By Dennis Rodgers, Robert Muggah, and Chris Stevenson

Violence is on the upswing in Central America, with the region currently exhibiting some of the highest rates of reported criminal violence in Latin America and indeed the world (Moser and McIlwaine, 2004). The recent Global Burden of Armed Violence report estimates the annual global homicide rate to be around 7.6 per 100,000, yet in the Americas the figure exceeds 20 per 100,000, and in Central America it is almost 30 per 100,000 (Geneva Declaration Secretariat, 2008). Not surprisingly, perhaps, homicide is described as one of the primary regional public health issues (WHO, 2008a; Briceño-León, 2005, p. 1629). Many factors have shaped this particular panorama of violence, which is both heterogeneous and dynamic. The World Bank, for example, attributes the rise in Central American violence to ‘a complex set of factors, including rapid urbanization, persistent poverty and inequality, social exclusion, political violence, organized crime, post-conflict cultures, the emergence of illegal drug use and trafficking and authoritarian family structures’ (World Bank, 2008a, p. 3).S

  • The UN Office on Drugs and Crime, for its part, emphasizes the role of geography and weak institutions as aggravating rates of violence; with almost 90 per cent of the United States’ cocaine supply inevitably passing through weak Central American states from Andean production centres, it is little wonder that organized crime violence is deeply entrenched (UNODC, 2008, p. 38).
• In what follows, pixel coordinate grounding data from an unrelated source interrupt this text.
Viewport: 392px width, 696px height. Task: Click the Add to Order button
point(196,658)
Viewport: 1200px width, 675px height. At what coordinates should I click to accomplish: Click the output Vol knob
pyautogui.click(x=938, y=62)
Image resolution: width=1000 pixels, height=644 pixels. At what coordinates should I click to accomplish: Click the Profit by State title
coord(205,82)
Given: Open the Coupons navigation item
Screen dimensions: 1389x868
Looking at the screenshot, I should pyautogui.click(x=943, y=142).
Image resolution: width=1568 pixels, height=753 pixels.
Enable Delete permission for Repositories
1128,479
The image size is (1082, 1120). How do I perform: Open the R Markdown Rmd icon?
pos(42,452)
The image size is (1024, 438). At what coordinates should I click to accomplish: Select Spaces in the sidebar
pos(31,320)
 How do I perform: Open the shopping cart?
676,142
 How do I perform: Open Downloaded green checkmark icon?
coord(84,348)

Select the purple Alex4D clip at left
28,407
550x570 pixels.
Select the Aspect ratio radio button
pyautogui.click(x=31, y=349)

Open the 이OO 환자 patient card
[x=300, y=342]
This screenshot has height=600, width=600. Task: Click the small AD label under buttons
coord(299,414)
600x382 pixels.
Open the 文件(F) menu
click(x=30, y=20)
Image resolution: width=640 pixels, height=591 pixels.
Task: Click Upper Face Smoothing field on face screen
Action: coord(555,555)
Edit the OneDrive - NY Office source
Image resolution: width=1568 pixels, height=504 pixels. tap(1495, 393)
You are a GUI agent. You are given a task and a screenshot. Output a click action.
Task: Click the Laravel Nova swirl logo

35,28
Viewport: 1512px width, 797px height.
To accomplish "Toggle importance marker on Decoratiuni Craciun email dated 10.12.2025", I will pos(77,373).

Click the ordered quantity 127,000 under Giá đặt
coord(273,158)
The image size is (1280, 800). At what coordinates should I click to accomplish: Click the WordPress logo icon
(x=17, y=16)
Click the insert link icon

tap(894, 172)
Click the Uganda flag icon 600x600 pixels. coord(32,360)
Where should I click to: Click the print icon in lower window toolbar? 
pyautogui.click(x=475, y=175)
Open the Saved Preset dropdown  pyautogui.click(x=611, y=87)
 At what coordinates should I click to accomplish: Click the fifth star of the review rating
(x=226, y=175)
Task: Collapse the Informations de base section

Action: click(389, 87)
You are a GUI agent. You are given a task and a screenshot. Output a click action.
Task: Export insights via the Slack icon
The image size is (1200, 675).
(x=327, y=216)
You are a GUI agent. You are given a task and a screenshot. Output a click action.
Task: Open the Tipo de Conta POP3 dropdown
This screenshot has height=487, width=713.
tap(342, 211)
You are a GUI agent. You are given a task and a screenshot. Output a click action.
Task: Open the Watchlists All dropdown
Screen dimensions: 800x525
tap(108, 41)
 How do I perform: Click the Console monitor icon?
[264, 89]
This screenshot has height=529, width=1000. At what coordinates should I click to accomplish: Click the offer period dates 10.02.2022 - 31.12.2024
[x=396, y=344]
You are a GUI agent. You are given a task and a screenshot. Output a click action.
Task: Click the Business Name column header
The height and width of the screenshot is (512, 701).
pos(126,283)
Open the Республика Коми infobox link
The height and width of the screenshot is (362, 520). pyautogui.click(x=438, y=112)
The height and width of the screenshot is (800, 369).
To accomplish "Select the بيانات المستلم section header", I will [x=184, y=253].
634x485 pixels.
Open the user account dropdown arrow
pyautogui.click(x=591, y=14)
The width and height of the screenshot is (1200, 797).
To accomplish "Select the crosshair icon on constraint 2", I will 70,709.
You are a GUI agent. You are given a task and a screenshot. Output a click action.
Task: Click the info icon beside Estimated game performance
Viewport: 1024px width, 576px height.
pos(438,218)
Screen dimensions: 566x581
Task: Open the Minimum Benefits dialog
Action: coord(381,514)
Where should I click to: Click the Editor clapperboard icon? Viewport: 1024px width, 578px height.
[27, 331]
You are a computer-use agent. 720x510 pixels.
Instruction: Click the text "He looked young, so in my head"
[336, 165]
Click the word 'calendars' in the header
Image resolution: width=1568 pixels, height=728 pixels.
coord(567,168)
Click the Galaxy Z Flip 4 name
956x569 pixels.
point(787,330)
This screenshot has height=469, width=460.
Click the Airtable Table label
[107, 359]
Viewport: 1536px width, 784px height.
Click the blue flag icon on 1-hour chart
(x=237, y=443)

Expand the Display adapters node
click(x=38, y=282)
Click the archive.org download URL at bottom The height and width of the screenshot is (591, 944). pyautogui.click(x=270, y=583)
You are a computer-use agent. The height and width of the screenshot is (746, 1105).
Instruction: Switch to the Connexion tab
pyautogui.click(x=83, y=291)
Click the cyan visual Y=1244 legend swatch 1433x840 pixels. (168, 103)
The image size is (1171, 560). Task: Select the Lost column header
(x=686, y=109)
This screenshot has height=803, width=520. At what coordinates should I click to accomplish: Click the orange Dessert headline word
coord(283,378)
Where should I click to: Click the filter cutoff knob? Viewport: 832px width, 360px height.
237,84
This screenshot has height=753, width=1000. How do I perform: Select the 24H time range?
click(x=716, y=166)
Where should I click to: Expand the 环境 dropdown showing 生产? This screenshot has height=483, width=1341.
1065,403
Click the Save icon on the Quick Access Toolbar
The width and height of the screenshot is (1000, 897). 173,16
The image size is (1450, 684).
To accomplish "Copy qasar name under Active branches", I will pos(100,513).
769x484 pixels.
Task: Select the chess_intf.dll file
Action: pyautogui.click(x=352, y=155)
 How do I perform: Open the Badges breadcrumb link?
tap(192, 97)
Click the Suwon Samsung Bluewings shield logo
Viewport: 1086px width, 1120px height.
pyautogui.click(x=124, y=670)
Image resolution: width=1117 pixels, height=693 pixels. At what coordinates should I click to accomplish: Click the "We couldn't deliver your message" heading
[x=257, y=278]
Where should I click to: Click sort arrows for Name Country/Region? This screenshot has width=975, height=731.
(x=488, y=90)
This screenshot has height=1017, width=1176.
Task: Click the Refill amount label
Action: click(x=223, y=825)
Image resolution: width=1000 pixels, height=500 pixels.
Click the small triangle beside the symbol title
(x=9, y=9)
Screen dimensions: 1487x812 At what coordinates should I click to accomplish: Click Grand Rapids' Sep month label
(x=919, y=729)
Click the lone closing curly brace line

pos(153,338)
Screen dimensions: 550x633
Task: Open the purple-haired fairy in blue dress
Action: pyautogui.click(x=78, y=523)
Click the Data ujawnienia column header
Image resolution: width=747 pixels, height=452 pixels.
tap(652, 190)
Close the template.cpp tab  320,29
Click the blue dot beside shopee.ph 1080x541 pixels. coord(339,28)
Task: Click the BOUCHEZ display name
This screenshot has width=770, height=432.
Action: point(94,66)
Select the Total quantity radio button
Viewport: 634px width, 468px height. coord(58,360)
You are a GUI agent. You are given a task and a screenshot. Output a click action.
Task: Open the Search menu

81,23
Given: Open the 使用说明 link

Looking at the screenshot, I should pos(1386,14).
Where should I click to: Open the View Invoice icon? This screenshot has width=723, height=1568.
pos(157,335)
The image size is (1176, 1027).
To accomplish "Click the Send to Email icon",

Most of this regional violence tends to be perpetrated and experienced among young men between 15 and 34 years of age.1 These statistics are not necessarily surprising considering that the most prominent aspect of the new landscape of Central American violence is the gang phenomenon. Although gangs have long been a feature of Central American societies, they have come to the fore in the region in an unprecedented manner since the early 1990s.2 Estimates of the total proportion of contemporary regional violence attributable to gangs vary widely—from 10 to 60 per cent3 —as they have been accused of a whole slew of crimes and delinquency, ranging from mugging, theft, and intimidation to rape, assault, and drug dealing. There have even been attempts to link them to revolution and global terrorism. A 2005 US Army War College publication, for example, contends that Central American gangs constitute a ‘new urban insurgency’ that has as ultimate objective ‘to depose or control the governments of targeted countries’ through ‘coups d’street’ (Manwaring, 2005; 2006).4 Along similar lines, Anne Aguilera, head of the Central America office of the International Narcotics and Law Enforcement Affairs branch of the US State Department, asserted in an interview published in the Salvadoran newspaper La Prensa Gráfica on 8 April 2005 that gangs were ‘the greatest problem for national security at this time in Central America’ (Bruneau, 2005). Although gangs are unquestionably a significant contemporary concern in the region, such sensationalist pronouncements suggest that they remain profoundly misunderstood.5 The purpose of this Occasional Paper is to debunk some of these myths and present a balanced assessment of the causes, costs, and interventions relating to Central American gang violence.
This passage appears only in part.